## Assignment:
There is material below. Print exactly the lines starting at the line with "This screenshot has width=894, height=476." and ending at the line with "Screen dimensions: 1335x515", ends included, and no others.
::::
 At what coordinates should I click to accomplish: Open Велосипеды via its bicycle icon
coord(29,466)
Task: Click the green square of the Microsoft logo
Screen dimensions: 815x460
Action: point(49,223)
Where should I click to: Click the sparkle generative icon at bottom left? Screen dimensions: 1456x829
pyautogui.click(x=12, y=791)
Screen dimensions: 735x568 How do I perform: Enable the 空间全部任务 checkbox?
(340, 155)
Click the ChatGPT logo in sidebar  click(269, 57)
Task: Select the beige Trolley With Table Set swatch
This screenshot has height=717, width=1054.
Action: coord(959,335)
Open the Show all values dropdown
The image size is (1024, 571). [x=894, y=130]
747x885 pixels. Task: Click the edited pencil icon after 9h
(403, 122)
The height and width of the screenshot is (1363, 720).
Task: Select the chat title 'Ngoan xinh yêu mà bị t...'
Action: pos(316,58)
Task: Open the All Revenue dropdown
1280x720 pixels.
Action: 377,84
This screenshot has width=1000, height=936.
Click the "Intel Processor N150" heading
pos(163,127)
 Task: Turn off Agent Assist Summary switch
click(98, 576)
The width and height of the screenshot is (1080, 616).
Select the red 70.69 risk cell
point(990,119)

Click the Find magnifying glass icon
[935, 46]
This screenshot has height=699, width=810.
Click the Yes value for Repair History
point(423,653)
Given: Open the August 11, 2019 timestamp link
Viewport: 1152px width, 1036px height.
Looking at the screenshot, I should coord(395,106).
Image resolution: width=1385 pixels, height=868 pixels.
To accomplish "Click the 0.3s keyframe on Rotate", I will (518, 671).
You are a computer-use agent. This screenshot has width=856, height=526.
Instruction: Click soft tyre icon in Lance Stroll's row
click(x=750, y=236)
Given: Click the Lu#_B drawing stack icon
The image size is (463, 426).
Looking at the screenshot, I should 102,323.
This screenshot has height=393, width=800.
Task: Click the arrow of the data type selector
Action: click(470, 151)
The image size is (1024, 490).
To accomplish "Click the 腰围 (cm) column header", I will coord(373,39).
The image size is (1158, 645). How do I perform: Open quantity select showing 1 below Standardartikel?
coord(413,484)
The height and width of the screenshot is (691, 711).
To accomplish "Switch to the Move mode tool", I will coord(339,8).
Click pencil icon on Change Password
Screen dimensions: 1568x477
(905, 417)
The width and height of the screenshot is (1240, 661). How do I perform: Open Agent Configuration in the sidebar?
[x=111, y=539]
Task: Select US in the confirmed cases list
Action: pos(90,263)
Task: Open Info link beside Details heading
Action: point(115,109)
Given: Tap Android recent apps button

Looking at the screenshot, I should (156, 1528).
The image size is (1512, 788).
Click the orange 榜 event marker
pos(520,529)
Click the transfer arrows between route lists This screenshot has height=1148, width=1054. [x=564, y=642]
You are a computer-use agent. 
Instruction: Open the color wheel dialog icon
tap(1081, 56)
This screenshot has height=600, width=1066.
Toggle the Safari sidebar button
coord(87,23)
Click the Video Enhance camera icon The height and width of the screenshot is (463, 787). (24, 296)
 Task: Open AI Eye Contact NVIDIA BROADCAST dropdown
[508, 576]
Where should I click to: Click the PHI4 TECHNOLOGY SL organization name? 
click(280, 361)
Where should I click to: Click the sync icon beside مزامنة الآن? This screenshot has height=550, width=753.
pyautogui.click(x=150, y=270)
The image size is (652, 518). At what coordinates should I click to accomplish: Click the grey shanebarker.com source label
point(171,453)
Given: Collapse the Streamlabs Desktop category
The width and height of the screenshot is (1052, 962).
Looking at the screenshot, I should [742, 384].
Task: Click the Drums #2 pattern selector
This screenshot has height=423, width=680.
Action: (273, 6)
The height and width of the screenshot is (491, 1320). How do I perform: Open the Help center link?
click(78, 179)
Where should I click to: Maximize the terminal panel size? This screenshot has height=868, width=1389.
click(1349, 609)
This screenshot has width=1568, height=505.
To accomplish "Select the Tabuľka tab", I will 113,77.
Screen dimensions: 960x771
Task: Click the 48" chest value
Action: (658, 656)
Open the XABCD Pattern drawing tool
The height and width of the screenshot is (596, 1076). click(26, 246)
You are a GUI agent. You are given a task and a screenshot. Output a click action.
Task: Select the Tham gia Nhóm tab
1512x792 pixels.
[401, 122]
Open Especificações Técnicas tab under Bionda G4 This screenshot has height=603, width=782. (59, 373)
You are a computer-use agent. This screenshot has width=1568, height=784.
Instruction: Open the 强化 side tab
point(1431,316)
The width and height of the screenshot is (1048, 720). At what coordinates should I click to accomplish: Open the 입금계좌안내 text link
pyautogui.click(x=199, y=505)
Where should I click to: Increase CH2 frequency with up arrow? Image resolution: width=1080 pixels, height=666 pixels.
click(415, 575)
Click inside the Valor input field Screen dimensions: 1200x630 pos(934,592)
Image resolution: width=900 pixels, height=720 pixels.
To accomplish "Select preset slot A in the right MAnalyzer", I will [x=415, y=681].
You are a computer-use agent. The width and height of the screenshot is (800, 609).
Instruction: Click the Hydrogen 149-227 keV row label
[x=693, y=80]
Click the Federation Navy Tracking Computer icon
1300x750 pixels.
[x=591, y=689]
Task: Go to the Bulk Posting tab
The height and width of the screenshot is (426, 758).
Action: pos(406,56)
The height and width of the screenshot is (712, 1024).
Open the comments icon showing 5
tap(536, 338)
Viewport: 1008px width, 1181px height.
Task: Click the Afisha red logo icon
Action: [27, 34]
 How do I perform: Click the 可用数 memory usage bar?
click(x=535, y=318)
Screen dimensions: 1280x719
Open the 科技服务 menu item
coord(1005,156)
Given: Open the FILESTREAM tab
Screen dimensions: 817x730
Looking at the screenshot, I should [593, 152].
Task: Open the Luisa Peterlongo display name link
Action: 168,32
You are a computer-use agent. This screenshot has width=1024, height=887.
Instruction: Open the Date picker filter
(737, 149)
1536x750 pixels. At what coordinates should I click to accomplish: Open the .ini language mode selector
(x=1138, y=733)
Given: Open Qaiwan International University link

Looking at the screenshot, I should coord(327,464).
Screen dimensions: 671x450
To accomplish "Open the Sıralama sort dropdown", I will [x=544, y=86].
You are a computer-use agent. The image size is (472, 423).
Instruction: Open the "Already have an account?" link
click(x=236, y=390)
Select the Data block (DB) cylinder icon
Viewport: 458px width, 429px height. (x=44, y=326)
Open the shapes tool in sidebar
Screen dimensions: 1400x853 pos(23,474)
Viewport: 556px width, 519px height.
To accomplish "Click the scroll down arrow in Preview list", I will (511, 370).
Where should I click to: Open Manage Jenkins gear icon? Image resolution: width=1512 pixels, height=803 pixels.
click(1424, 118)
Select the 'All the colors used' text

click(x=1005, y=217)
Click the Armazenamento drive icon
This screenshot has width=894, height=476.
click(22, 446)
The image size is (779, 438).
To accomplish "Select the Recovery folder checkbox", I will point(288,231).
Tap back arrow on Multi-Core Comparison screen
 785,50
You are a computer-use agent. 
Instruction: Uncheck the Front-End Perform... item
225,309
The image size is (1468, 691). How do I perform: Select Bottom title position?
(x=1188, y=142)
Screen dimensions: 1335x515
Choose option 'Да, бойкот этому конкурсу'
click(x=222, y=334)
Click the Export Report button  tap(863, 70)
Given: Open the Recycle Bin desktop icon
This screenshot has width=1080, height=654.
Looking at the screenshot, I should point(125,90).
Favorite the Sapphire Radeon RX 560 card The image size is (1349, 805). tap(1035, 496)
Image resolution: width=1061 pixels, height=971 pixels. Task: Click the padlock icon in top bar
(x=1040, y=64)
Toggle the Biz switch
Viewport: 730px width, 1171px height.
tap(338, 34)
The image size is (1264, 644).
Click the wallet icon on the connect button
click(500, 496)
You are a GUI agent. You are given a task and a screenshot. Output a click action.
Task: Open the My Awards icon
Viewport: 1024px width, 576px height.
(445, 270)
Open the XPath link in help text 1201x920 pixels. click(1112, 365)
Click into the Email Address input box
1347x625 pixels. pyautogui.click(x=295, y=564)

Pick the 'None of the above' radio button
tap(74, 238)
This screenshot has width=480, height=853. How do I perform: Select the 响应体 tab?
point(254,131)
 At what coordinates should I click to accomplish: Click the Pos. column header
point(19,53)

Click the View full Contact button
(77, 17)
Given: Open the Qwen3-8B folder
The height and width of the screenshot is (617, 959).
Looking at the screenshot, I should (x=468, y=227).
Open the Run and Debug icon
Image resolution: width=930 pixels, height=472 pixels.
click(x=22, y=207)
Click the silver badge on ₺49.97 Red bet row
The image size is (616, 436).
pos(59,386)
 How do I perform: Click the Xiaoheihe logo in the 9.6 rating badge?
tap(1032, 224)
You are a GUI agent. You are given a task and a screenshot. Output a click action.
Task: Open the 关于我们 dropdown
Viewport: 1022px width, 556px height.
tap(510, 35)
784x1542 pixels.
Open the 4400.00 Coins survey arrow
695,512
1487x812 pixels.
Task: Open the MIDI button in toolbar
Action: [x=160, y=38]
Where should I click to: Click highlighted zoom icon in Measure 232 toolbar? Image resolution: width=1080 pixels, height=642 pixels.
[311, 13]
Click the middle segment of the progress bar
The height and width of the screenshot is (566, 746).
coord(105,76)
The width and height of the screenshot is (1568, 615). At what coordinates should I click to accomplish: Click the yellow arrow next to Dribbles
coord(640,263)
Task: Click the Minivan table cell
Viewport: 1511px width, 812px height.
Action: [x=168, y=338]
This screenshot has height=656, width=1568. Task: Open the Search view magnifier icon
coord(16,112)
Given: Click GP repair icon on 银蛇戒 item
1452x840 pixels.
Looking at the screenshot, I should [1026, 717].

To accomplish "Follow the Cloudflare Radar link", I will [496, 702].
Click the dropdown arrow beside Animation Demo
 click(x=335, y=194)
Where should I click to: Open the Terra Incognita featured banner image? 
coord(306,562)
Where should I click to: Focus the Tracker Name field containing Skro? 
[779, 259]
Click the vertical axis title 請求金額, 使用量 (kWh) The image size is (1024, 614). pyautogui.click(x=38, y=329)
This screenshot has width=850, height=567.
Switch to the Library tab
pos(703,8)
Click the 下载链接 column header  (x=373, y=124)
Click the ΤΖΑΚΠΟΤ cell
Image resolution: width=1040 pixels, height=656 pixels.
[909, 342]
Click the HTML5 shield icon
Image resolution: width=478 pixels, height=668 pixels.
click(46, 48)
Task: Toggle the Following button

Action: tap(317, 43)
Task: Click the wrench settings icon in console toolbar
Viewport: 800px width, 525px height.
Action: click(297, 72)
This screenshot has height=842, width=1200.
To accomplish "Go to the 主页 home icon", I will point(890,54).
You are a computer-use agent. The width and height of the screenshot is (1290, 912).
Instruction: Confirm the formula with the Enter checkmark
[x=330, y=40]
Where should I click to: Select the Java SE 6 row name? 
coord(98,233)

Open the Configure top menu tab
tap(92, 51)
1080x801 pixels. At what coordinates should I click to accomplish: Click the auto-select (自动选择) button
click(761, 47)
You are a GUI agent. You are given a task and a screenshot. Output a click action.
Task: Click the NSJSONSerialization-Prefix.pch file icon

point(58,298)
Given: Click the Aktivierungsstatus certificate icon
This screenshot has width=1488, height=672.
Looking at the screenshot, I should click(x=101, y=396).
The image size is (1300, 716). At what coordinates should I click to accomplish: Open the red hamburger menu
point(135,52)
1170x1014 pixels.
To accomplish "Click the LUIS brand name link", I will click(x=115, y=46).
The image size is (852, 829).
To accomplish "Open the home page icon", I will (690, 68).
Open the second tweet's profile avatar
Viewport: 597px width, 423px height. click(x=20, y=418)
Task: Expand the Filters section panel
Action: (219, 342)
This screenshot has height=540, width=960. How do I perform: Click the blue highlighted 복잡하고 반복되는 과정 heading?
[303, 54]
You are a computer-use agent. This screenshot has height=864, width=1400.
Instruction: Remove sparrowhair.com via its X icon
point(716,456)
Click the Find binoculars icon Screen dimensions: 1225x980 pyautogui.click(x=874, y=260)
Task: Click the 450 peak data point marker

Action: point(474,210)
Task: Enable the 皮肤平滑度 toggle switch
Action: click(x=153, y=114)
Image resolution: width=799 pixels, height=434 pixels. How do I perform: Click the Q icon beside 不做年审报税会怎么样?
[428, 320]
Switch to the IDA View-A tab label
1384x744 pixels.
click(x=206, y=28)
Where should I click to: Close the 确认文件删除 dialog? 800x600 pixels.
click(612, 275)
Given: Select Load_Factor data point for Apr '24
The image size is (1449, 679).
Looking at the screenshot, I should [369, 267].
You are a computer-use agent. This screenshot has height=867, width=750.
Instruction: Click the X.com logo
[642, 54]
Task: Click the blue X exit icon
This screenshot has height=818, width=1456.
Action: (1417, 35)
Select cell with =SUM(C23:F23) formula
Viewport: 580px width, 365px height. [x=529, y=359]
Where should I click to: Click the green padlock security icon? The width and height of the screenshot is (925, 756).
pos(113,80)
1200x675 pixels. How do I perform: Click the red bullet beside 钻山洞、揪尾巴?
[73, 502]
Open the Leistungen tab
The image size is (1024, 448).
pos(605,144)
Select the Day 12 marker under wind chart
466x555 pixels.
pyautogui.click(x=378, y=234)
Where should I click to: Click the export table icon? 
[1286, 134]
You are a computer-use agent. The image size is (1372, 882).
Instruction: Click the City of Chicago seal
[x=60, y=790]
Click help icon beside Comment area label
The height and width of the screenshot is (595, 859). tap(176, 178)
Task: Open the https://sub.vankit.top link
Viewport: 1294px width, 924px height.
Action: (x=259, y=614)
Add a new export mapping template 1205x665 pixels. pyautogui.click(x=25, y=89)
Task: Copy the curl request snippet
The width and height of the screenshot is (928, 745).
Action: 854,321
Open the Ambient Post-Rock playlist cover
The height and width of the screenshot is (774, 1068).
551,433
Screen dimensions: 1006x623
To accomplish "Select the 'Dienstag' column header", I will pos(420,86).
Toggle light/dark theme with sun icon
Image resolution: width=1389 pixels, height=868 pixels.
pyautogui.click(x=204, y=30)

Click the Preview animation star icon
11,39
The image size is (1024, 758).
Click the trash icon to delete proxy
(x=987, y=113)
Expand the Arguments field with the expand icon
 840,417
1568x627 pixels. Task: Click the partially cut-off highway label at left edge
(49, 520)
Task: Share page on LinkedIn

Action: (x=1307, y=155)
::::
## Solution to this exercise:
This screenshot has width=894, height=476.
click(22, 446)
The image size is (779, 438).
To accomplish "Select the Recovery folder checkbox", I will point(288,231).
Tap back arrow on Multi-Core Comparison screen
 785,50
You are a computer-use agent. 
Instruction: Uncheck the Front-End Perform... item
225,309
The image size is (1468, 691). How do I perform: Select Bottom title position?
(x=1188, y=142)
Screen dimensions: 1335x515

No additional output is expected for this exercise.